[Task prompt]:
Could you set down exactly the lines in the records below between the line holding "Image resolution: width=1154" and the line holding "Screen dimensions: 1568x619", inclusive?

[Material supplied]:

__________________________________________________

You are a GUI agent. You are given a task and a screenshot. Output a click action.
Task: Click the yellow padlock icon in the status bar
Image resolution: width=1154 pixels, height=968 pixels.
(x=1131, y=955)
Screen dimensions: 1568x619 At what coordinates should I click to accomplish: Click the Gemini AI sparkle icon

__________________________________________________

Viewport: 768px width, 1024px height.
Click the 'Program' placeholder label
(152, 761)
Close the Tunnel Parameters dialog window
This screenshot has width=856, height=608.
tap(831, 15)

__________________________________________________

[Solution to this task]:
Image resolution: width=1154 pixels, height=968 pixels.
(x=1131, y=955)
Screen dimensions: 1568x619 At what coordinates should I click to accomplish: Click the Gemini AI sparkle icon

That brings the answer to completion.